%%

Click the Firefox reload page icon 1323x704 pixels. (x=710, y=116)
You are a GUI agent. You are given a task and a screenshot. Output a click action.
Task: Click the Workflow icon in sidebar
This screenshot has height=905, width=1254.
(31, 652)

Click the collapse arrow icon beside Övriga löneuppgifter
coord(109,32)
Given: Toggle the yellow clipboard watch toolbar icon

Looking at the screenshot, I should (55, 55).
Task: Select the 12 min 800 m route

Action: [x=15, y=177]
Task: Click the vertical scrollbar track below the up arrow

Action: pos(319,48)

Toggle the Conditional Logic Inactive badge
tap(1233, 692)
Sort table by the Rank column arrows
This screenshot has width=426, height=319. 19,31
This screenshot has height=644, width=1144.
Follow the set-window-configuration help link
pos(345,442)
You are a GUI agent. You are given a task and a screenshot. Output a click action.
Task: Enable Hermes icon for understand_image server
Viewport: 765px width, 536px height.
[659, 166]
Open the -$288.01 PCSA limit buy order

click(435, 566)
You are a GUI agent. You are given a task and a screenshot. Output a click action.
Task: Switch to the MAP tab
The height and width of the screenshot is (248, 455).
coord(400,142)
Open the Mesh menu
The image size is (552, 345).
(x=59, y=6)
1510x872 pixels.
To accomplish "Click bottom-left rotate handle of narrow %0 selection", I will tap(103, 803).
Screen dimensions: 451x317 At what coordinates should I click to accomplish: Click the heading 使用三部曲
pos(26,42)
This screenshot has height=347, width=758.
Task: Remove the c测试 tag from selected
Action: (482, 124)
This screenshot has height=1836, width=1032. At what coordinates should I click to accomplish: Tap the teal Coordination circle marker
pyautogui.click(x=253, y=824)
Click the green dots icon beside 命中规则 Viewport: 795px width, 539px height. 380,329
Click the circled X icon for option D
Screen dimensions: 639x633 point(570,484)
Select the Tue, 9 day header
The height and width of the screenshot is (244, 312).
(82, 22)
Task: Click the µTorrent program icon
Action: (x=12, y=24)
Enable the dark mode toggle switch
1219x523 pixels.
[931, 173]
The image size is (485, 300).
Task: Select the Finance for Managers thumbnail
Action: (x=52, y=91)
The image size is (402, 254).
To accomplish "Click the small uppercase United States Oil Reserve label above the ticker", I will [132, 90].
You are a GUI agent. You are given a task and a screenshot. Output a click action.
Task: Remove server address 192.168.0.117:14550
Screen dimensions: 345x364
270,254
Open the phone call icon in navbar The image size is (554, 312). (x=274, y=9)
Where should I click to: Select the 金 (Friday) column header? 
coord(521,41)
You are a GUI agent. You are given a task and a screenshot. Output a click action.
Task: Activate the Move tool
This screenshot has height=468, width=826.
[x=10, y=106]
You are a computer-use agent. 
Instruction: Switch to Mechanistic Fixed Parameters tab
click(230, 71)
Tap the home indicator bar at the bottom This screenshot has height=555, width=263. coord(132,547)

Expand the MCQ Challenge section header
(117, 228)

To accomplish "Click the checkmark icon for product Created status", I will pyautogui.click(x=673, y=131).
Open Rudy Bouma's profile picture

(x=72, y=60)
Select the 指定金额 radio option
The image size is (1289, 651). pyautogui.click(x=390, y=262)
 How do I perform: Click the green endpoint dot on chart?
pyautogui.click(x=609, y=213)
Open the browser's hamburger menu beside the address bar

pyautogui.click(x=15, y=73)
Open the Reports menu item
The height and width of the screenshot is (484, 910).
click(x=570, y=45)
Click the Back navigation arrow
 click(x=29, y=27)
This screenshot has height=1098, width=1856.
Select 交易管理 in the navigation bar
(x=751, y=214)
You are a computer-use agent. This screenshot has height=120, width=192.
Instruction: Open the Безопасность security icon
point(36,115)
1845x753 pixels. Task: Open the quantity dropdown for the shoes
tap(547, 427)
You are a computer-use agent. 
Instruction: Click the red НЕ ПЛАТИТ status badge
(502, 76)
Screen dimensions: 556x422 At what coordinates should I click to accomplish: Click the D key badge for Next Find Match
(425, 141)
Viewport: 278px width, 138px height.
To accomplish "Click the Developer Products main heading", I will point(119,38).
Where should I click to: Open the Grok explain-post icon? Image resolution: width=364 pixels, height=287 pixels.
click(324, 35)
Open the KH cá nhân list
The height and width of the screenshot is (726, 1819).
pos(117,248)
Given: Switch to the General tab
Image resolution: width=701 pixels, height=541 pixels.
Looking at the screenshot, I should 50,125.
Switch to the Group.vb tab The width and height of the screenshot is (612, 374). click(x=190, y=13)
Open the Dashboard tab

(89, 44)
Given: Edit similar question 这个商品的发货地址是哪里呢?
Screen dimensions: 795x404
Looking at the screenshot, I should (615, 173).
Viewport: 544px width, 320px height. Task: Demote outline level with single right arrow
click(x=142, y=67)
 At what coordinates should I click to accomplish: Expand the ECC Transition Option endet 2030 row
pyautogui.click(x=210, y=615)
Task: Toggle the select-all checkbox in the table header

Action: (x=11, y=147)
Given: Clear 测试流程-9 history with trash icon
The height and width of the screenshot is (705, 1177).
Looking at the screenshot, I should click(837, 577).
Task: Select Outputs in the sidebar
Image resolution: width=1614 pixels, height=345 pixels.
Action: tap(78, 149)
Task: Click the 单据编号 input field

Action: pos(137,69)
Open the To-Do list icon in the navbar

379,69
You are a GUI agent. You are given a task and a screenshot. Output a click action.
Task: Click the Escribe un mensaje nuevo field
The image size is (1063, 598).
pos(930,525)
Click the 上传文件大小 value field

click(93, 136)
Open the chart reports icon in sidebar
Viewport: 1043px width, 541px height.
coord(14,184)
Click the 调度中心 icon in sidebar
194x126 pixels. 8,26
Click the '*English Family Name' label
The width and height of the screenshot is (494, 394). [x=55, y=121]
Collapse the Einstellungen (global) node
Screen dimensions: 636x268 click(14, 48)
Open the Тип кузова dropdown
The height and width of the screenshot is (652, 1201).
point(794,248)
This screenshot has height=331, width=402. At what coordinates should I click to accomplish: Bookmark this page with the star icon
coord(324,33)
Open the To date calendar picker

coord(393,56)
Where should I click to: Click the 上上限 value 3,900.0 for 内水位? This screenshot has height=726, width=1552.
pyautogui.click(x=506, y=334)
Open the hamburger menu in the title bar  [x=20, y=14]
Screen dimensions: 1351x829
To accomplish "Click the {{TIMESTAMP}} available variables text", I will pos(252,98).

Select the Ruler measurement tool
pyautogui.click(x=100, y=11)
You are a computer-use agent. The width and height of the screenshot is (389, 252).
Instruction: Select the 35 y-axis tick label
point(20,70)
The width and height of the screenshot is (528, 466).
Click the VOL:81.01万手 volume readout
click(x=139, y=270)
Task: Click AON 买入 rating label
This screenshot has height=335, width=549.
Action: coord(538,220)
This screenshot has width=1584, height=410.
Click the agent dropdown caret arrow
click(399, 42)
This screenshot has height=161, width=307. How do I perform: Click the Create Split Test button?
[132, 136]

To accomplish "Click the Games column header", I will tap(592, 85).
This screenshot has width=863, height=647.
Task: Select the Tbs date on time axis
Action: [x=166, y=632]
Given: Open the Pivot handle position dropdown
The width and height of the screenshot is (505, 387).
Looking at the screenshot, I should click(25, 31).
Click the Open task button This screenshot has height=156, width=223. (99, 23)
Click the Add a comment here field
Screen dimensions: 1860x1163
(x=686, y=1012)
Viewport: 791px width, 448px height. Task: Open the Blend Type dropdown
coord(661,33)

%%

Your assignment.
Once you have read the records above, set every one of them down again exactly.

Response area.
Click the Firefox reload page icon 1323x704 pixels. (x=710, y=116)
You are a GUI agent. You are given a task and a screenshot. Output a click action.
Task: Click the Workflow icon in sidebar
This screenshot has height=905, width=1254.
(31, 652)

Click the collapse arrow icon beside Övriga löneuppgifter
coord(109,32)
Given: Toggle the yellow clipboard watch toolbar icon

Looking at the screenshot, I should (55, 55).
Task: Select the 12 min 800 m route

Action: [x=15, y=177]
Task: Click the vertical scrollbar track below the up arrow

Action: pos(319,48)

Toggle the Conditional Logic Inactive badge
tap(1233, 692)
Sort table by the Rank column arrows
This screenshot has width=426, height=319. 19,31
This screenshot has height=644, width=1144.
Follow the set-window-configuration help link
pos(345,442)
You are a GUI agent. You are given a task and a screenshot. Output a click action.
Task: Enable Hermes icon for understand_image server
Viewport: 765px width, 536px height.
[659, 166]
Open the -$288.01 PCSA limit buy order

click(435, 566)
You are a GUI agent. You are given a task and a screenshot. Output a click action.
Task: Switch to the MAP tab
The height and width of the screenshot is (248, 455).
coord(400,142)
Open the Mesh menu
The image size is (552, 345).
(x=59, y=6)
1510x872 pixels.
To accomplish "Click bottom-left rotate handle of narrow %0 selection", I will tap(103, 803).
Screen dimensions: 451x317 At what coordinates should I click to accomplish: Click the heading 使用三部曲
pos(26,42)
This screenshot has height=347, width=758.
Task: Remove the c测试 tag from selected
Action: (482, 124)
This screenshot has height=1836, width=1032. At what coordinates should I click to accomplish: Tap the teal Coordination circle marker
pyautogui.click(x=253, y=824)
Click the green dots icon beside 命中规则 Viewport: 795px width, 539px height. 380,329
Click the circled X icon for option D
Screen dimensions: 639x633 point(570,484)
Select the Tue, 9 day header
The height and width of the screenshot is (244, 312).
(82, 22)
Task: Click the µTorrent program icon
Action: (x=12, y=24)
Enable the dark mode toggle switch
1219x523 pixels.
[931, 173]
The image size is (485, 300).
Task: Select the Finance for Managers thumbnail
Action: (x=52, y=91)
The image size is (402, 254).
To accomplish "Click the small uppercase United States Oil Reserve label above the ticker", I will [132, 90].
You are a GUI agent. You are given a task and a screenshot. Output a click action.
Task: Remove server address 192.168.0.117:14550
Screen dimensions: 345x364
270,254
Open the phone call icon in navbar The image size is (554, 312). (x=274, y=9)
Where should I click to: Select the 金 (Friday) column header? 
coord(521,41)
You are a GUI agent. You are given a task and a screenshot. Output a click action.
Task: Activate the Move tool
This screenshot has height=468, width=826.
[x=10, y=106]
You are a computer-use agent. 
Instruction: Switch to Mechanistic Fixed Parameters tab
click(230, 71)
Tap the home indicator bar at the bottom This screenshot has height=555, width=263. coord(132,547)

Expand the MCQ Challenge section header
(117, 228)

To accomplish "Click the checkmark icon for product Created status", I will pyautogui.click(x=673, y=131).
Open Rudy Bouma's profile picture

(x=72, y=60)
Select the 指定金额 radio option
The image size is (1289, 651). pyautogui.click(x=390, y=262)
 How do I perform: Click the green endpoint dot on chart?
pyautogui.click(x=609, y=213)
Open the browser's hamburger menu beside the address bar

pyautogui.click(x=15, y=73)
Open the Reports menu item
The height and width of the screenshot is (484, 910).
click(x=570, y=45)
Click the Back navigation arrow
 click(x=29, y=27)
This screenshot has height=1098, width=1856.
Select 交易管理 in the navigation bar
(x=751, y=214)
You are a computer-use agent. This screenshot has height=120, width=192.
Instruction: Open the Безопасность security icon
point(36,115)
1845x753 pixels. Task: Open the quantity dropdown for the shoes
tap(547, 427)
You are a computer-use agent. 
Instruction: Click the red НЕ ПЛАТИТ status badge
(502, 76)
Screen dimensions: 556x422 At what coordinates should I click to accomplish: Click the D key badge for Next Find Match
(425, 141)
Viewport: 278px width, 138px height.
To accomplish "Click the Developer Products main heading", I will point(119,38).
Where should I click to: Open the Grok explain-post icon? Image resolution: width=364 pixels, height=287 pixels.
click(324, 35)
Open the KH cá nhân list
The height and width of the screenshot is (726, 1819).
pos(117,248)
Given: Switch to the General tab
Image resolution: width=701 pixels, height=541 pixels.
Looking at the screenshot, I should 50,125.
Switch to the Group.vb tab The width and height of the screenshot is (612, 374). click(x=190, y=13)
Open the Dashboard tab

(89, 44)
Given: Edit similar question 这个商品的发货地址是哪里呢?
Screen dimensions: 795x404
Looking at the screenshot, I should (615, 173).
Viewport: 544px width, 320px height. Task: Demote outline level with single right arrow
click(x=142, y=67)
 At what coordinates should I click to accomplish: Expand the ECC Transition Option endet 2030 row
pyautogui.click(x=210, y=615)
Task: Toggle the select-all checkbox in the table header

Action: (x=11, y=147)
Given: Clear 测试流程-9 history with trash icon
The height and width of the screenshot is (705, 1177).
Looking at the screenshot, I should click(837, 577).
Task: Select Outputs in the sidebar
Image resolution: width=1614 pixels, height=345 pixels.
Action: tap(78, 149)
Task: Click the 单据编号 input field

Action: pos(137,69)
Open the To-Do list icon in the navbar

379,69
You are a GUI agent. You are given a task and a screenshot. Output a click action.
Task: Click the Escribe un mensaje nuevo field
The image size is (1063, 598).
pos(930,525)
Click the 上传文件大小 value field

click(93, 136)
Open the chart reports icon in sidebar
Viewport: 1043px width, 541px height.
coord(14,184)
Click the 调度中心 icon in sidebar
194x126 pixels. 8,26
Click the '*English Family Name' label
The width and height of the screenshot is (494, 394). [x=55, y=121]
Collapse the Einstellungen (global) node
Screen dimensions: 636x268 click(14, 48)
Open the Тип кузова dropdown
The height and width of the screenshot is (652, 1201).
point(794,248)
This screenshot has height=331, width=402. At what coordinates should I click to accomplish: Bookmark this page with the star icon
coord(324,33)
Open the To date calendar picker

coord(393,56)
Where should I click to: Click the 上上限 value 3,900.0 for 内水位? This screenshot has height=726, width=1552.
pyautogui.click(x=506, y=334)
Open the hamburger menu in the title bar  [x=20, y=14]
Screen dimensions: 1351x829
To accomplish "Click the {{TIMESTAMP}} available variables text", I will pos(252,98).

Select the Ruler measurement tool
pyautogui.click(x=100, y=11)
You are a computer-use agent. The width and height of the screenshot is (389, 252).
Instruction: Select the 35 y-axis tick label
point(20,70)
The width and height of the screenshot is (528, 466).
Click the VOL:81.01万手 volume readout
click(x=139, y=270)
Task: Click AON 买入 rating label
This screenshot has height=335, width=549.
Action: coord(538,220)
This screenshot has width=1584, height=410.
Click the agent dropdown caret arrow
click(399, 42)
This screenshot has height=161, width=307. How do I perform: Click the Create Split Test button?
[132, 136]

To accomplish "Click the Games column header", I will tap(592, 85).
This screenshot has width=863, height=647.
Task: Select the Tbs date on time axis
Action: [x=166, y=632]
Given: Open the Pivot handle position dropdown
The width and height of the screenshot is (505, 387).
Looking at the screenshot, I should click(25, 31).
Click the Open task button This screenshot has height=156, width=223. (99, 23)
Click the Add a comment here field
Screen dimensions: 1860x1163
(x=686, y=1012)
Viewport: 791px width, 448px height. Task: Open the Blend Type dropdown
coord(661,33)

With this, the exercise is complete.